Pre­nons Puisque les oiseaux meurent. Fré­dé­ric Dard cherche à séduire le lec­teur, sa peur, les femmes. Je dirai plu­tôt une femme, même si celle-ci prend plu­sieurs visages. Car il ne rêve que d’une femme qui serait à la fois mater­nelle et dési­rable, tendre et fuyante, dis­po­nible et cruelle, celle qui à la fois pro­digue le désir et la sécu­ri­té. Et pour l’atteindre, il s’avance dou­ce­ment, crain­ti­ve­ment, mesu­rant ses mots, enjo­li­vant ses phrases, rete­nant son souffle. Un souffle un peu fort, un tem­pé­ra­ment un peu rude, un phy­sique un peu lourd qu’il met entre paren­thèses pour ne point effa­rou­cher, pour ne point réveiller les monstres. Dès lors son écri­ture qui se vou­drait réser­vée est une écri­ture rete­nue, elle se croit pudeur, elle n’est que réti­cences. De gros silences, de mena­çants silences se per­çoivent der­rière les mots menus, der­rière les sen­ti­ments frêles que s’autorise cet auteur vigou­reux. Comme si le lec­teur allait juger, comme si le mal était embus­qué, comme si la femme allait ne plus aimer. Dans Puisque les oiseaux meurent per­sonne pour­tant ne cesse d’aimer, mais l’amour lui-même est mis à mal. Il ne peut pas, il casse. En deux. Deux fois : quatre mor­ceaux. D’abord son amour à lui, Laurent, le je du livre, clas­sique par­tage entre l’épouse et la mai­tresse. Son amour à elle ensuite. Assez étran­ge­ment il inverse les rôles fémi­nins : l’épouse est inac­ces­sible et la mai­tresse mater­nelle. Inver­sion peut-être vou­lue pour faci­li­ter l’évolution sou­hai­tée, la récon­ci­lia­tion rêvée du désir et du dévoue­ment, de la sexua­li­té et du ser­vice, de la putain et de la maman. Mais l’expérience pas plus que le livre ne mènent à cette récon­ci­lia­tion. La ten­dresse n’est peut-être pas alté­rée, mais ce par­tage, cette rup­ture de l’amour est into­lé­rable et la souf­france dès lors réveille les monstres. Enfin ! Elle réveille les colères, mais non encore les vigueurs de l’écrivain. Laurent tour­mente, se tour­mente, brise, étrangle…, mais il n’étrangle qu’un oiseau.

▶ [Exercice A]
D'après le texte sur Puisque les oiseaux meurent, de quelle façon l'auteur inverse-t-il les rôles féminins ?
▶ [Exercice B]
Prolongez le texte sur Puisque les oiseaux meurent à la suite de sa dernière phrase.

Relevés de position des mots et des éléments
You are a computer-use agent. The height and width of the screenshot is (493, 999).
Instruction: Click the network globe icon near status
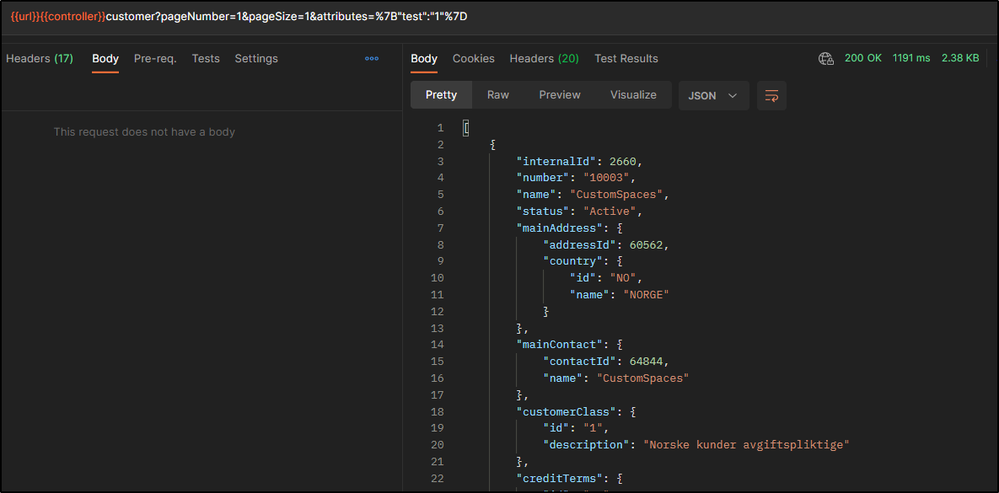(x=826, y=59)
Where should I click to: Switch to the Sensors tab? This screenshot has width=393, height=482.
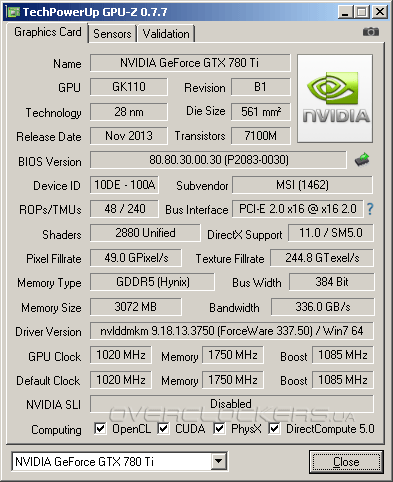[x=112, y=34]
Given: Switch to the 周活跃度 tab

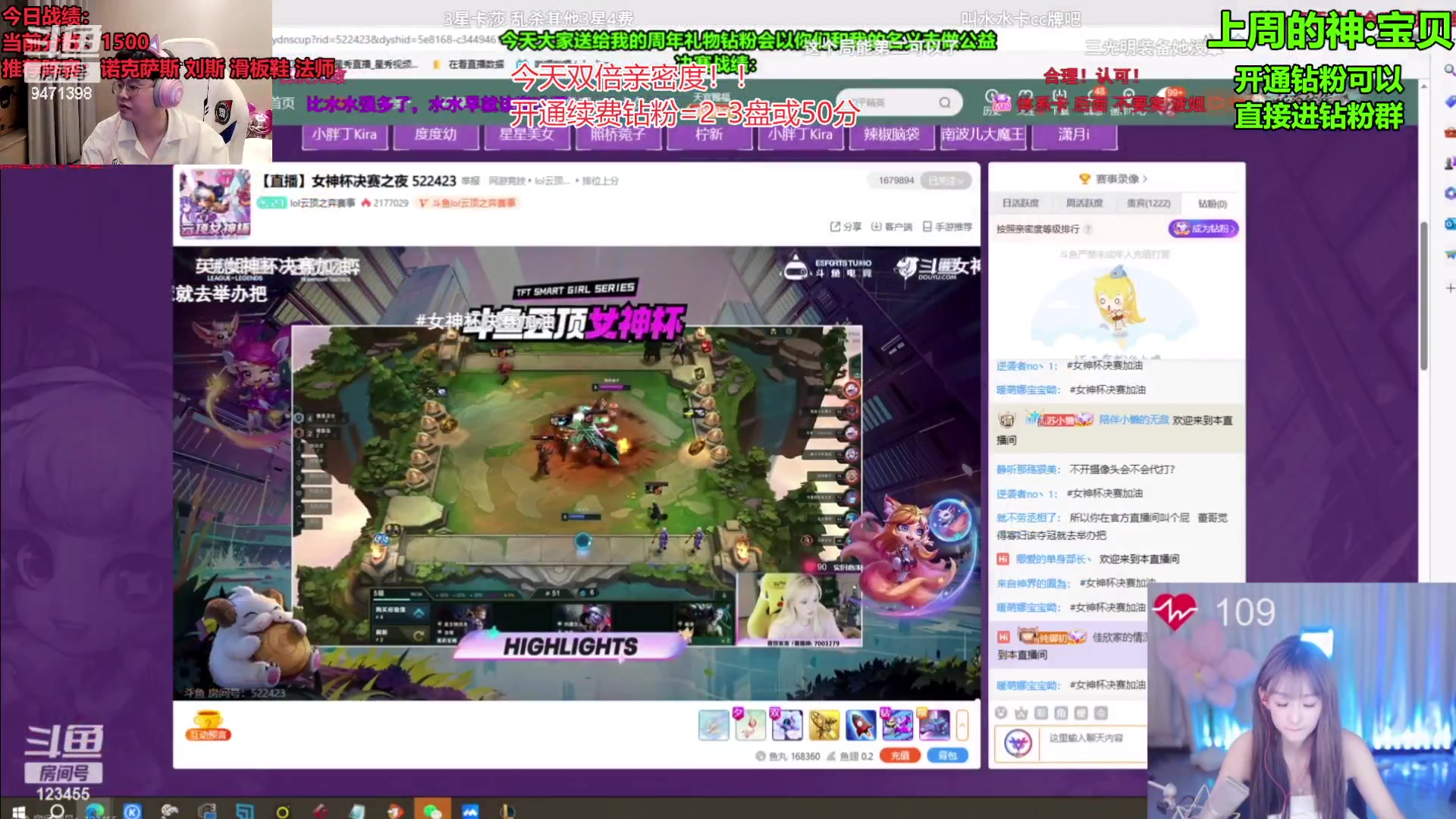Looking at the screenshot, I should pyautogui.click(x=1084, y=203).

▶ [Résultat de l'exercice A]
L'épouse est inaccessible et la maîtresse maternelle.

▶ [Résultat de l'exercice B]
Dirais-je que San Anto­nio, l’écrivain, nait avec l’acceptation de cette rup­ture ? Rup­ture qui lui est into­lé­rable, mais qui est la réa­li­té enfin accep­tée, assu­mée dans la colère et le remords. Un remords sans doute bien camou­flé sous le jeu et l’humour. San Anto­nio deve­nu un grand, un homme, mais regret­tant tou­jours l’enfance et les rêves. San Anto­nio hor­ri­fié, s’engageant vaillam­ment, vile­ment dans l’horreur. Accep­tant, accen­tuant la hideuse rup­ture, toutes les rup­tures et par­mi elles celle de l’amour, celle qui sépare chaque femme, qui divise les femmes en mamans et en putains. Dès lors le livre devient immo­ral et riche. L’immoralité balaie les cloi­sons, les men­songes, les réserves, les silences. L’homme se découvre rude et fort. Les miroirs se déploient, les ner­vures du livre appa­raissent, la poé­sie flam­boie. L’ironie est ver­ti­gi­neuse. L’écrivain est né. Sous la folle désin­vol­ture éclate une véri­té. Cette véri­té que San Anto­nio n’a pas faite, qu’il recon­nait, qu’il hait et dans laquelle il se vautre, se délivre, se venge, rit, s’agite. Se dis­trait, dirait Pas­cal. Des véri­tés qu’il ne tente même pas de chan­ger ; le déses­poir fut trop bru­tal, la rup­ture trop pro­fonde. La peur devient immé­diate, pré­sence phy­sique que le jeu de l’ironie et sur­tout l’écriture rapide, presque auto­ma­tique, rafrai­chit. Le mépris aus­si. Mépris de soi, du lec­teur, de tous. Féli­cie excep­tée. Pré­ser­vée parce qu’isolée, épar­gnée parce qu’ignorante.

« La voix de Féli­cie me par­vient. Elle est en train de lire une his­toire à Antoine bis. Chaque matin pen­dant le bain du chiard elle le fait tenir pénard en lui détaillant quelque conte à la con… il aime les sor­nettes… Féli­cie y met le temps, le ton… Sou­rire. Elle croi­ra tou­jours au vilain loup, M’man » (p. 10 – 11).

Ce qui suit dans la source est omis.